Aaaaaaanother monday! (I love doing these ‘scheduled posts’, I write ‘it’s monday again’ five times in a row. Makes me feel sorta schizo TBH!). And, again, I have a GUESTPOOOOST! Yay. This one’s from my battyboy (or butty boy?) Meg. I heart Meg. I so wanna meet her!! How can you not love someone who emails you naked belly pictures when you moan about yours?
Well, the lovely Sooz is off exploring and sunning herself in lovely Cuba (not jealous, honest. OK, maybe a wee bit) and she asked me if I would write a guest post on my motivations to recover.
Oh course, I said yes straight away but then I started thinking – what were my motivations to recover?
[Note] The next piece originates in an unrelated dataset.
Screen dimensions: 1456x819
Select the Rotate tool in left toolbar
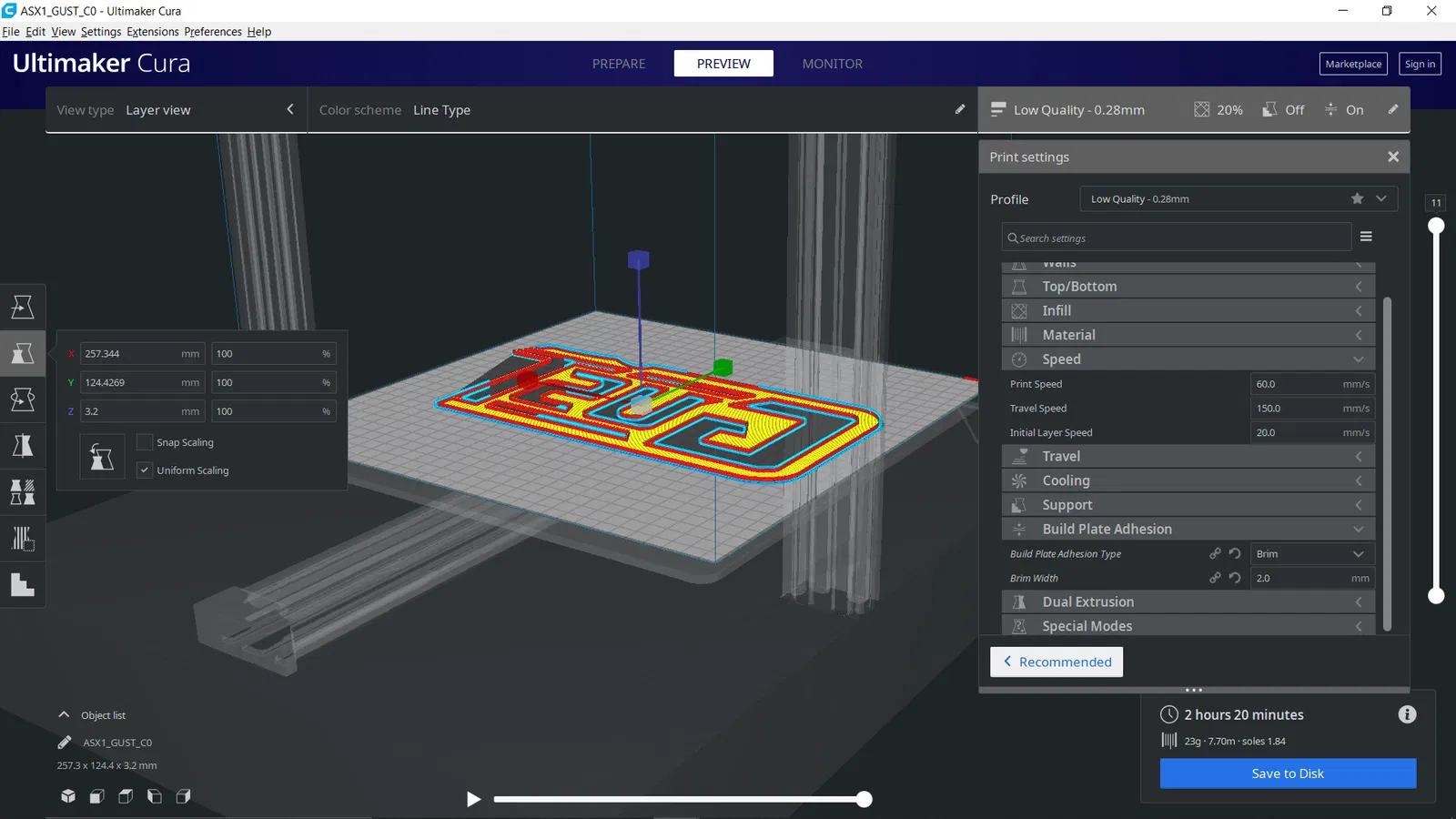pyautogui.click(x=23, y=399)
It sounds like such a simple question, but it’s actually quite complicated and varies so much between people.I suppose for me, I was just completely and utterly fed up. I had been ‘semi recovered’ from anorexia for many years and assumed I could continue life as I was, but then, what kind of life was I living? Not a very fun one. In fact, it was quite lonely. Yes, I had my little skinny body– but I had isolated myself from all of my friends and family members (excluding my parents and brother), I hadn’t had a boyfriend for god knows how long, I was unemployed…I didn’t have an awful lot to show for my (then) 27 years on this planet.
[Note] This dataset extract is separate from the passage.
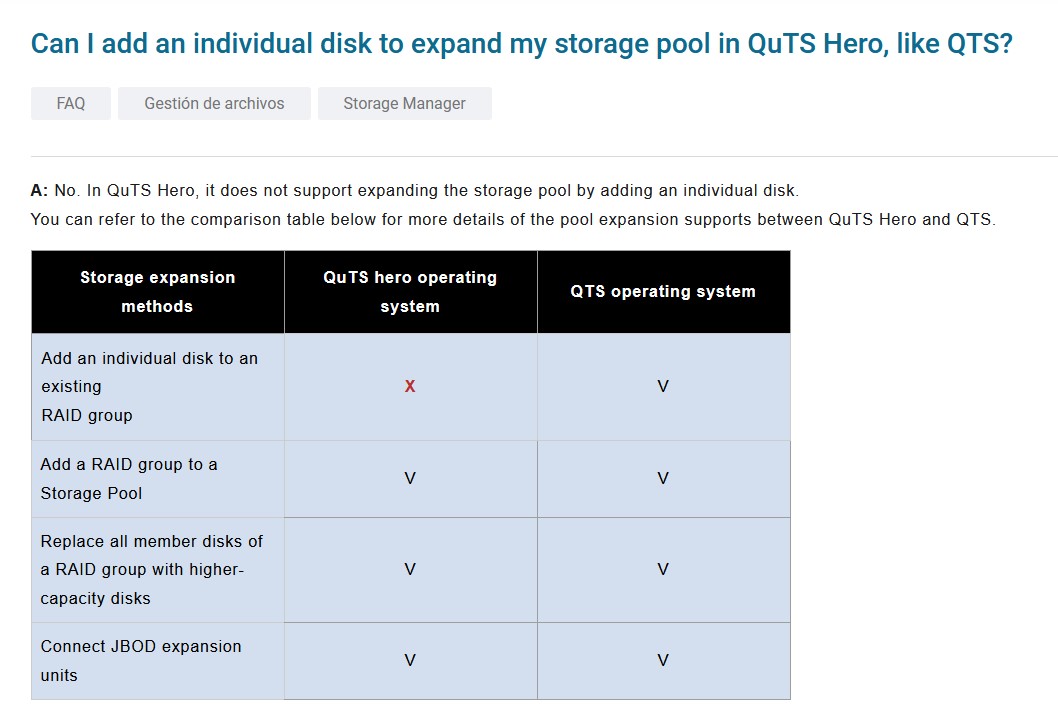Click the 'Add an individual disk' row label
The height and width of the screenshot is (709, 1058).
(x=149, y=386)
It was time to change. Motivation firstly came indirectly from my parents, who I had hurt so much with this disease. They had endured a lot of moaning, mood swings, arguments and sadness all resulting from anorexia so initially I wanted to get better for them. As time went on and I got deeper into recovery, I wanted to recover for ME. I want my old life back, where I was carefree, funny, light hearted –all the things I lost through an eating disorder. Also, another huge motivation for me was employment. I trained to be a Primary School Teacher last year and passed the course but did not secure a job. I had been told by a (very blunt) Dietitian that the reason I did not have a job was not the shocking job market in the UK but in fact because I was underweight. Being underweight made me tire easily, have minimal energy and sub-optimal brain functions – not a great recipe for any teacher-to-be.
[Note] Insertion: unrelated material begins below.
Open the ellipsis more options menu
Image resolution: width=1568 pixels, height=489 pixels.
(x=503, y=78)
Really, I wanted to recover so I could do this behind my students ;) >>Click here<<
To anybody considering recovery, there are a lot of things to weigh up and it is quite a big decision to make. Nobody will doubt it is incredibly difficult, but those who have come out the other side will almost certainly tell you it was worth it. They will tell you of the life they have regained through recovery, the friends they have made or reconnected with, the jobs they have secured and the fun they have had. They will probably not feel the need to tell you every item they have eaten that day, or how much they weigh, nor will they care. They have a life outside of food.
Consider the options – is it worth damaging bones, skin, hair, organs, psychological and physical wellness all just to be thin? Really? Ultimately, I’m not so sure it is. This is what I cling to in moments of doubt (which I do have, and have yet to see anyone in recovery who doesn’t), I cling to the fact that life outside an eating disorder is a lot more fulfilling than one engrossed in thoughts of food, weight and fat.